Options for the :class:`~parsl.config.Config` object apply to Parsl's general behavior
and affect all executors.
Common options include:

- ``run_dir`` for setting where Parsl writes log files
- ``retries`` to restart failed tasks
- ``usage_tracking`` to help Parsl `by reporting how you use it <../advanced/usage_tracking.html>`_

Consult the :py:class:`API documentation for Config <parsl.config.Config>`
or the `advanced documentation <../advanced/index.html>`_ to learn about options.

.. _config-multiple:

Multiple Executors
------------------

A single application can configure multiple executors.
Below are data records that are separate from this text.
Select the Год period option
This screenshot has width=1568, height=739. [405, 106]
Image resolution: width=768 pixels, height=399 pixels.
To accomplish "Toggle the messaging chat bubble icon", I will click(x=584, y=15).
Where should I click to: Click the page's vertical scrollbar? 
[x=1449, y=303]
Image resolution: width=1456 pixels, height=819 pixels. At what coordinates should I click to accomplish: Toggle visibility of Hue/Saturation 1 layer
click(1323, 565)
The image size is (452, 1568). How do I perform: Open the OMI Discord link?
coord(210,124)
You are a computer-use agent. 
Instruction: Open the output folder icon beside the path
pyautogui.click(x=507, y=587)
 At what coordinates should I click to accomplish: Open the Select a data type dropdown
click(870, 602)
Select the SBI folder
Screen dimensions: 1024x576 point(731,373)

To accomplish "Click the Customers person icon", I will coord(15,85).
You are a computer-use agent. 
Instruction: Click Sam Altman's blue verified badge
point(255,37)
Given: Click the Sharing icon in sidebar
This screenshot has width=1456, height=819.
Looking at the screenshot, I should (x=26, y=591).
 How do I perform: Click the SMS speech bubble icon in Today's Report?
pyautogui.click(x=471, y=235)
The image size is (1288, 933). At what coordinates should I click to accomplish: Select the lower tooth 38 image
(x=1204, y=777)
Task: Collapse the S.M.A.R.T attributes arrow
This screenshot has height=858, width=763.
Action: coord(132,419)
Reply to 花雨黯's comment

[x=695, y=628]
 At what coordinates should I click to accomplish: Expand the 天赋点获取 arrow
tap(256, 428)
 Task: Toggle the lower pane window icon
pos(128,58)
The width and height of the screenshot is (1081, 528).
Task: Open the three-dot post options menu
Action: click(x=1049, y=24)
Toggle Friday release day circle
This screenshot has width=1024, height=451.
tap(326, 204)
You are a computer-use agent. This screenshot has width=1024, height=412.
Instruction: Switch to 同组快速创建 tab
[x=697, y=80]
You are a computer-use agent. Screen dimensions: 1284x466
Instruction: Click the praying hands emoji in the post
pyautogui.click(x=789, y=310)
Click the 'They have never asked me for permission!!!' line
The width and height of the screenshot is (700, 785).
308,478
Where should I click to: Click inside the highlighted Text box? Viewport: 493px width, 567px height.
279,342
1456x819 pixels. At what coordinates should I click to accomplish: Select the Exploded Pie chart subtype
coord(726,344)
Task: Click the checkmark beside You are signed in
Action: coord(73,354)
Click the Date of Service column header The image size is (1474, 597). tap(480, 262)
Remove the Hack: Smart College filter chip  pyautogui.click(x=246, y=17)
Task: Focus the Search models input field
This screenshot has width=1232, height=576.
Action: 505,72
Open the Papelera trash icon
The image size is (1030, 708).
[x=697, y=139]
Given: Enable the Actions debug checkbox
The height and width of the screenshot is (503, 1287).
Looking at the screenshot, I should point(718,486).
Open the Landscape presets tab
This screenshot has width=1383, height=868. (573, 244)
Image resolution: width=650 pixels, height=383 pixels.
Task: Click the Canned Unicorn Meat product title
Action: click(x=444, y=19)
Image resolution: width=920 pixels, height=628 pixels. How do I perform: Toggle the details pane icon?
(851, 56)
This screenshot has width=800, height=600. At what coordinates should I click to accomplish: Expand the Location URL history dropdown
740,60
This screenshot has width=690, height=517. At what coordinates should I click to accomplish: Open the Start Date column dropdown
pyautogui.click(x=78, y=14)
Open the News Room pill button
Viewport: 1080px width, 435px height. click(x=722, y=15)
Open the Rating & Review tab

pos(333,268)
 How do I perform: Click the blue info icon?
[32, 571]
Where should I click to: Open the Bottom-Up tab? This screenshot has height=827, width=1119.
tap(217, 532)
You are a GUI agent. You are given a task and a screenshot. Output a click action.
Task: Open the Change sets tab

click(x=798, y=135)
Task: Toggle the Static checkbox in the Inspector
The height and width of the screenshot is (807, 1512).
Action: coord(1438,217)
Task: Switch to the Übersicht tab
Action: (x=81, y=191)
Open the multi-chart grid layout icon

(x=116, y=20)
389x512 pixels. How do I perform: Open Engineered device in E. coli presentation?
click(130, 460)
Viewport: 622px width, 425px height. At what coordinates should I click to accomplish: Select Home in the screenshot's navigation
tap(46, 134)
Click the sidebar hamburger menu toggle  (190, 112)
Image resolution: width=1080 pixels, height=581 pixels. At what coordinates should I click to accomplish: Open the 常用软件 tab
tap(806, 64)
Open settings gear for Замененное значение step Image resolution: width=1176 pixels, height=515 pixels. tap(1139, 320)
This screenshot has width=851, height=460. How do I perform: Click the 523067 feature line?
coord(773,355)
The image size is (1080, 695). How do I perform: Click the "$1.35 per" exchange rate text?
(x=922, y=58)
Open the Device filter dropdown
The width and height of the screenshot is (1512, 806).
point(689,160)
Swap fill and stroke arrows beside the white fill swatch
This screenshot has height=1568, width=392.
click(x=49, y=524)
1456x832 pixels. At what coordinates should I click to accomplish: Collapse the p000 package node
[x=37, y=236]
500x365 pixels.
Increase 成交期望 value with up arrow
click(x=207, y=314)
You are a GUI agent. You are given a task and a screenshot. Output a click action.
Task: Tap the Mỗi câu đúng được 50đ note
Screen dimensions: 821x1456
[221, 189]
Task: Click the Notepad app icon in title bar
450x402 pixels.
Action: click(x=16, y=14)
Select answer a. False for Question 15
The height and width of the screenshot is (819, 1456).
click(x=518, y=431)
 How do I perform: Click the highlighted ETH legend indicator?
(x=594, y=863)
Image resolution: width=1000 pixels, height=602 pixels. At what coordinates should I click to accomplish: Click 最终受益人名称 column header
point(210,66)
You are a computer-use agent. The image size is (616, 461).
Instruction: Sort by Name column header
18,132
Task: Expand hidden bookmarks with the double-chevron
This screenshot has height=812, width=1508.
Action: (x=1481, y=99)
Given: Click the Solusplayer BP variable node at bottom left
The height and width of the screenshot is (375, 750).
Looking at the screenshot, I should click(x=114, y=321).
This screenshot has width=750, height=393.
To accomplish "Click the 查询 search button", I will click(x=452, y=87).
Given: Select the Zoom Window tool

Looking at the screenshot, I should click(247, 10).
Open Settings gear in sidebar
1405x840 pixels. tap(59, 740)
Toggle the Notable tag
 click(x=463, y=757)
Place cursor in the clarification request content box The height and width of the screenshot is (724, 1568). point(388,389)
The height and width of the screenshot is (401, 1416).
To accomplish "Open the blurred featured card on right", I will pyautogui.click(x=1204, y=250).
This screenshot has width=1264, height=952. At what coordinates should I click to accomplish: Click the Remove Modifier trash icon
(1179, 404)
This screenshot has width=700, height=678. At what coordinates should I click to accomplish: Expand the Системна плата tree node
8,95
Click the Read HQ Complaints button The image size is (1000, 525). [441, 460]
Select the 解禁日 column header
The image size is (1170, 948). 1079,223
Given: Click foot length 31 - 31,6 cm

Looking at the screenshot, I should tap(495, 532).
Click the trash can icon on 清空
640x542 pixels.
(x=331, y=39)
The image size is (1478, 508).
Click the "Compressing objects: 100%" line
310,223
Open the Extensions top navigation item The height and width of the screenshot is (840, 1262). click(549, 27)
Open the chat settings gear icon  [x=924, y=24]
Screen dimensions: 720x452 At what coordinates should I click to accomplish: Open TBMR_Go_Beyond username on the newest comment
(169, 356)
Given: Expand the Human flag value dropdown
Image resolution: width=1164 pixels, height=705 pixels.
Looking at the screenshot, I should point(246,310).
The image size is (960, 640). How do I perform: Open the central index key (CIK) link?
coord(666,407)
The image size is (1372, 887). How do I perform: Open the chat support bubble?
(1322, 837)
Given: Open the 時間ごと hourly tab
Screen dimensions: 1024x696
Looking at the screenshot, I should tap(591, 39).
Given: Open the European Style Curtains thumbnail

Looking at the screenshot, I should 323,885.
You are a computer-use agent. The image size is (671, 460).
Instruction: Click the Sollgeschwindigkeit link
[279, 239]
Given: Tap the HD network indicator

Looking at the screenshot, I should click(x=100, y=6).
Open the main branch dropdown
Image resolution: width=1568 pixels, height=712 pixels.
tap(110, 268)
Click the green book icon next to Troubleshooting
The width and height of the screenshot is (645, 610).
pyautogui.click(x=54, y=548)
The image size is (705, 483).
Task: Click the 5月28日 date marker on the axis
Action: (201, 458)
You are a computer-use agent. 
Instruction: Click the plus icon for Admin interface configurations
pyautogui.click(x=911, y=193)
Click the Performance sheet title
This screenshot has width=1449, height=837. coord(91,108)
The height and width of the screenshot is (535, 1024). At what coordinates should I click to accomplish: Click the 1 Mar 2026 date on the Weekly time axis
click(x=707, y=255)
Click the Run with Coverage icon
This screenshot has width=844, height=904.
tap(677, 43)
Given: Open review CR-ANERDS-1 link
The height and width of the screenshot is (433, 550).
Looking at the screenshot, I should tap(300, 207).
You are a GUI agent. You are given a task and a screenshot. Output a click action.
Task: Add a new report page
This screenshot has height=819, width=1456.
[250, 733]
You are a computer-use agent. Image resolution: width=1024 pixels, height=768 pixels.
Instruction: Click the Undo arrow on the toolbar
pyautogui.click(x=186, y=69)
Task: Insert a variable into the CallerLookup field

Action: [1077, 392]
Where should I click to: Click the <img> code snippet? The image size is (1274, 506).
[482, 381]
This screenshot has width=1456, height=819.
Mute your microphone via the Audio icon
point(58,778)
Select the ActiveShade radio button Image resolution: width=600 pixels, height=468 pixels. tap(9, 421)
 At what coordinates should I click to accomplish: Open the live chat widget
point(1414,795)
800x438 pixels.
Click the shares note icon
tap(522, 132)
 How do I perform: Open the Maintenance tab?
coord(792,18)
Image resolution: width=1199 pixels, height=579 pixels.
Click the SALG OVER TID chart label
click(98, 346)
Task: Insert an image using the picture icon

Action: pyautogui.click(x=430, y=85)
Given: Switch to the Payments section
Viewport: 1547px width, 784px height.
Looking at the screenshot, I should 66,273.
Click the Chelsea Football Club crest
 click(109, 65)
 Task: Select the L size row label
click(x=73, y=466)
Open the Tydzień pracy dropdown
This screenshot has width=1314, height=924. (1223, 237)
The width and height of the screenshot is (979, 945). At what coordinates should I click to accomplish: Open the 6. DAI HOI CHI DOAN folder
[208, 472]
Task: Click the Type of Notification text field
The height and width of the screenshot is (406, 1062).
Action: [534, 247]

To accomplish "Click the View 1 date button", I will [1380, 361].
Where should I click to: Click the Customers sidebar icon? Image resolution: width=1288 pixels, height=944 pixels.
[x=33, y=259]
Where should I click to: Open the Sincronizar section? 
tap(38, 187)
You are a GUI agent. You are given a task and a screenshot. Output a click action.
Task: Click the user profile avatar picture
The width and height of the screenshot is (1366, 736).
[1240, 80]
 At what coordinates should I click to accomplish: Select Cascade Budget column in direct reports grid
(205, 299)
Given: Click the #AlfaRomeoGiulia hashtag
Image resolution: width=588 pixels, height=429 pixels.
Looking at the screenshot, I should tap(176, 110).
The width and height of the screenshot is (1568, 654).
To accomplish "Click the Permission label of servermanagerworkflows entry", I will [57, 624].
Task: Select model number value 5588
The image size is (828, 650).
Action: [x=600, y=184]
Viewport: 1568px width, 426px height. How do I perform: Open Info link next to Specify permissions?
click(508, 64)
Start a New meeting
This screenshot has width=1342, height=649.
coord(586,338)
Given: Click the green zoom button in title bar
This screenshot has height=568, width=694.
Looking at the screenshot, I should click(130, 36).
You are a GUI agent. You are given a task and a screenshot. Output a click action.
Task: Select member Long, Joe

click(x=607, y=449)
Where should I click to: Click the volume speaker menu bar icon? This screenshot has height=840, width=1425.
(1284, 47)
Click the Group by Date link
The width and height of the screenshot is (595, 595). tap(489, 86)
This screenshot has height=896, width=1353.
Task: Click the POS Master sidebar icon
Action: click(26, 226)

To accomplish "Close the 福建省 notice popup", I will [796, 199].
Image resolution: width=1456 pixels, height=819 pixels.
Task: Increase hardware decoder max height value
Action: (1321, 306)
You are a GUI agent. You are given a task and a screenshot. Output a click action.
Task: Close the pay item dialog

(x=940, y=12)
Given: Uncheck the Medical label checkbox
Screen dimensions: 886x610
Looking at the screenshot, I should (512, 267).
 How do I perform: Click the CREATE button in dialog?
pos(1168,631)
All executors define a ``label`` field that is used
route to specific workers.
All types of apps include a ``executors`` option which takes
a list of executor labels.
For example, tasks from the following App will only run on an executor labelled "frontera_htex".

.. code-block:: python

    @python_app(executors=['frontera_htex'])
    def single_threaded_task(x: int):
        return x * 2 + 1


Consider using multiple executors in the following cases:

- *Different resource requirements between tasks*, such as a workflow
  with a simulation stage that runs on the CPU nodes of an HPC system
  followed by an analysis and visualization stage that runs on GPU nodes.
- *Different scales between workflow stages*, such as a workflow
  with a "fan-out" stage of many long running running on a cluster
  and quick "fan-in" computations which can run on fewer nodes.